Dimanche 26 juillet 2015

 

Je ne me suis jamais rendu à Sainte Anne d'Auray, mais ai déjà participé à un pardon breton, celui de Saint Yves. J'étais alors enfant et n'en ai gardé qu'un souvenir diffus. De passage en Bretagne ces jours-ci, me voici donc à Sainte Anne d'Auray, connue précisément pour son pèlerinage catholique. L'endroit n'était jadis qu'un simple hameau d'une quarantaine d'habitations situé dans la paroisse de Pluneret, et s'appelait le village d'Anne. On y vient depuis 1625 pour commémorer l'apparition de sainte Anne, grand-mère présumée de Jésus-Christ, à Yves Nicolazic. C'est ainsi qu'est célébré ce pardon le 26 juillet de chaque année, événement qui rassemble généralement plus de 800 000 pèlerins.

• _Données_:
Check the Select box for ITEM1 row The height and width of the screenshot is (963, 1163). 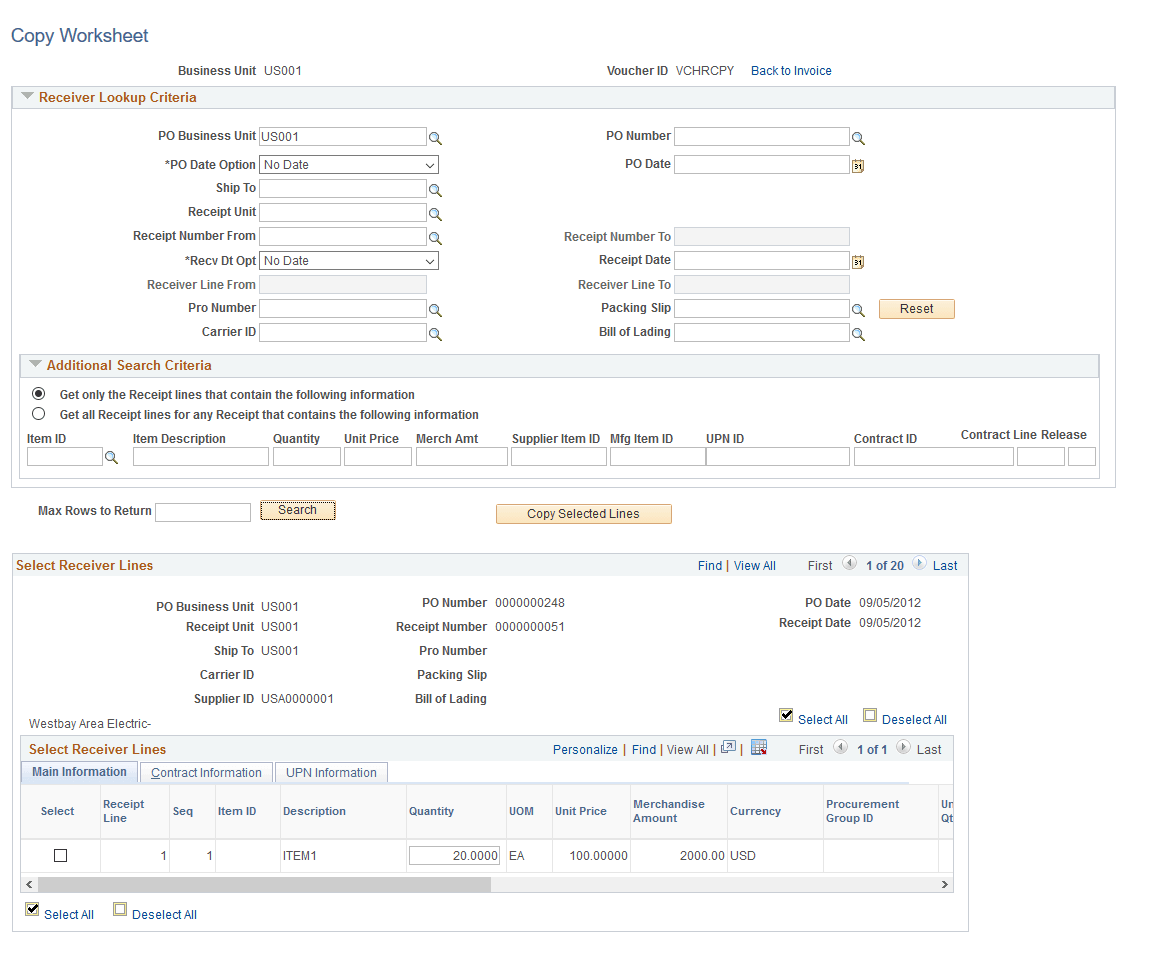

• _Consignes_:
Rédigez la suite du texte sur le pardon de Sainte Anne d'Auray en reprenant juste après sa dernière phrase.

• _Réponse_:
Mère de la Vierge Marie, le personnage de Saint Anne reste toutefois légendaire, et fut empruntée à l'Ancien Testament et calquée sur l'histoire de son homonyme, Hanna, mère de Samuel, prophète et dernier juge d'Israël. Et la dévotion à Sainte Anne, limitée longtemps à quelques sanctuaires, de se répandre dans le monde catholique à partir du XIV ème siècle grâce à la propagation des récits de la Légende dorée (ouvrage en latin de Jacques de Voragine, dominicain et archevêque de Gênes, racontant la vie de près de 150 saints ou groupes de saints et martyrs chrétiens).

Akar et Emérencie, les parents de Sainte Anne, appartiennent alors à la tribu des Lévi, et donnent naissance à Anne vers 55 avant J.C. A neuf ans, la petite Anne part avec ses parents pour Jérusalem où son père devient responsable du Temple. C'est là qu'elle rencontrera son époux, Joachim, éleveur de troupeaux. Le couple se mariera mais ne parviendra pas à avoir des enfants vingt années durant. Et Joachim, désespéré, de se retirer dans le désert. C'est là qu'un ange lui annoncera la venue d'une enfant, Marie, laquelle sera conduite au temple de Jérusalem pour y être éduquée par le grand prêtre Zacharie.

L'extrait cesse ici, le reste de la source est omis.